- CONSEGNA
Estrai dal testo sul Regolamento europeo sull'intelligenza artificiale, copiandola parola per parola, la parte che si apre con le parole contenenti "Venerdì, 14 Marzo" e si chiude con "una prospettiva evolutiva.".

- ESTRATTO DELLA FONTE
+-------+

Venerdì, 14 Marzo 2025

L’entrata in vigore, il 1° agosto 2024, del Regolamento europeo sull’intelligenza artificiale è un evento istituzionale che determina per la natura sia dell’oggetto regolato sia del contesto regolante l’avvio di un lungo percorso nel quale non si tratterà soltanto di adeguare la normativa nazionale primaria e secondaria recependo gli istituti previsti dal Regolamento e adeguando laddove necessario il diritto nazionale al diritto euro-comune. Si tratterà anche – e come diremo soprattutto – di costruire capacità amministrative, istituzionali, organizzative, competenze professionali, tecniche e giuridiche, procedure e metodi condivisi, chiari e duraturi, in grado di assicurare il passaggio dalla norma scritta all’azione, in una prospettiva evolutiva.

Le parole chiave nella premessa da cui partiamo sono tre. La prima è quella di capacità. Una condizione che permette di agire. In questo contesto si tratta di metodi che, come vedremo, hanno a che fare con la nostra capacità di generare conoscenza sull’oggetto regolato. Sul quale torneremo fra qualche riga. La seconda parola chiave è condivisa. Il regolamento nasce dalla combinazione di molti interessi e diversi orientamenti strategici, ma il suo fil rouge è certamente quello di assicurare al mercato europeo una baseline, un campo di gioco equo e prevedibile – perché avente regole certe e condivise, appunto – entro cui imprese e governi possono muoversi. L’investimento nel settore del digitale sia per quanto attiene alla connettività via piattaforme e rete sia per quanto attiene alle tecniche applicate di intelligenza artificiale alla inedita e dirompente disponibilità di contenuti in formato “datificato” rappresenta di per sé una azione sfidante nella quale la incertezza del settore dipende anche dalla rapidità e dalla volatilità delle innovazioni stesse con gli annessi elementi di conflittualità che questo comporta – si pensi alle crescenti pronunce delle corti in materia. La terza parola chiave è evolutiva. È su questa che le riflessioni che seguiranno intendono portare una attenzione esplicativa e prospettica. L’evolutività, lo si è già detto in diverse sedi, è intrinseca alla ricerca scientifica e tecnica in materia di IA. Tuttavia l’elemento che maggiormente coinvolge la funzione notarile per la sua duplice essenza privatistica e pubblicistica è quello che discende direttamente all’obbligo previsto dal Regolamento di valutazione preventiva di impatto sui diritti fondamentali di qualsiasi strumenti che si avvalga dell’IA – anche in via integrativa e non assoluta – che sia classificato ad alto rischio.

+-------+

- RIGHE FORNITE
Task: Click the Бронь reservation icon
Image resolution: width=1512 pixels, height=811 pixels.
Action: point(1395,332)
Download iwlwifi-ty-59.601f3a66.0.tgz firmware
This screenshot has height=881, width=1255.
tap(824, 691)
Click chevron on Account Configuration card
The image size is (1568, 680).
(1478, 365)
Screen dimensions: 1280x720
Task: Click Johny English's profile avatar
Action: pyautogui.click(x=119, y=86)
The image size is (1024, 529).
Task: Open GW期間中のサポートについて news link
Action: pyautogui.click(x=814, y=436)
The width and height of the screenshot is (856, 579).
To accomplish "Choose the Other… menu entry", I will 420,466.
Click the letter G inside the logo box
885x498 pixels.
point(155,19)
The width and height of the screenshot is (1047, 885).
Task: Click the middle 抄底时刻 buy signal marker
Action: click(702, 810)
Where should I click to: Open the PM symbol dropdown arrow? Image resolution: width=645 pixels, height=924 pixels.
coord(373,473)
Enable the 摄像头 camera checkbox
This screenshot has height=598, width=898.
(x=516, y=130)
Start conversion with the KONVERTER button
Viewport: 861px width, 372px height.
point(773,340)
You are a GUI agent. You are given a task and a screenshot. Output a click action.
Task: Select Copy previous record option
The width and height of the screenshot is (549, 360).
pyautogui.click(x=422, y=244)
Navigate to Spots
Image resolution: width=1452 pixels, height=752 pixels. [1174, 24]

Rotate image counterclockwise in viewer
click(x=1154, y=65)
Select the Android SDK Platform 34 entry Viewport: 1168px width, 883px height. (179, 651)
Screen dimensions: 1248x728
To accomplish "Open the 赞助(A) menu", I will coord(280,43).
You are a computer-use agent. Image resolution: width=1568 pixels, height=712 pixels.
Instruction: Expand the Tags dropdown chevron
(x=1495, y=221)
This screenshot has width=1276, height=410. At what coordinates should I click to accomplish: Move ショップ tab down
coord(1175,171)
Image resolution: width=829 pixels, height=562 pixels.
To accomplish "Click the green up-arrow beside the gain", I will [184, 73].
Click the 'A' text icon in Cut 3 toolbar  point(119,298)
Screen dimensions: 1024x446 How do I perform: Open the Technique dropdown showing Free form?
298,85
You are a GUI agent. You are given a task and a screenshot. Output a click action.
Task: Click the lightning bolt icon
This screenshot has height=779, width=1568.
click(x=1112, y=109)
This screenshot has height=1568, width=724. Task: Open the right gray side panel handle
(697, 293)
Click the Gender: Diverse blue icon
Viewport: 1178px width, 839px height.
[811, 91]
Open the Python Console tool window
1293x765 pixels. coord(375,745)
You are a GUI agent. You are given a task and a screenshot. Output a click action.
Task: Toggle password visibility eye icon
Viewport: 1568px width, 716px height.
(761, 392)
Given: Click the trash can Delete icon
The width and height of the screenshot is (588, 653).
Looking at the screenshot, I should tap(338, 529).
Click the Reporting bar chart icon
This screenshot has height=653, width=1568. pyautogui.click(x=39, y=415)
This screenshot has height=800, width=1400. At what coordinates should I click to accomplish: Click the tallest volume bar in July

+-------+

- SVOLGIMENTO
Venerdì, 14 Marzo 2025

L’entrata in vigore, il 1° agosto 2024, del Regolamento europeo sull’intelligenza artificiale è un evento istituzionale che determina per la natura sia dell’oggetto regolato sia del contesto regolante l’avvio di un lungo percorso nel quale non si tratterà soltanto di adeguare la normativa nazionale primaria e secondaria recependo gli istituti previsti dal Regolamento e adeguando laddove necessario il diritto nazionale al diritto euro-comune. Si tratterà anche – e come diremo soprattutto – di costruire capacità amministrative, istituzionali, organizzative, competenze professionali, tecniche e giuridiche, procedure e metodi condivisi, chiari e duraturi, in grado di assicurare il passaggio dalla norma scritta all’azione, in una prospettiva evolutiva.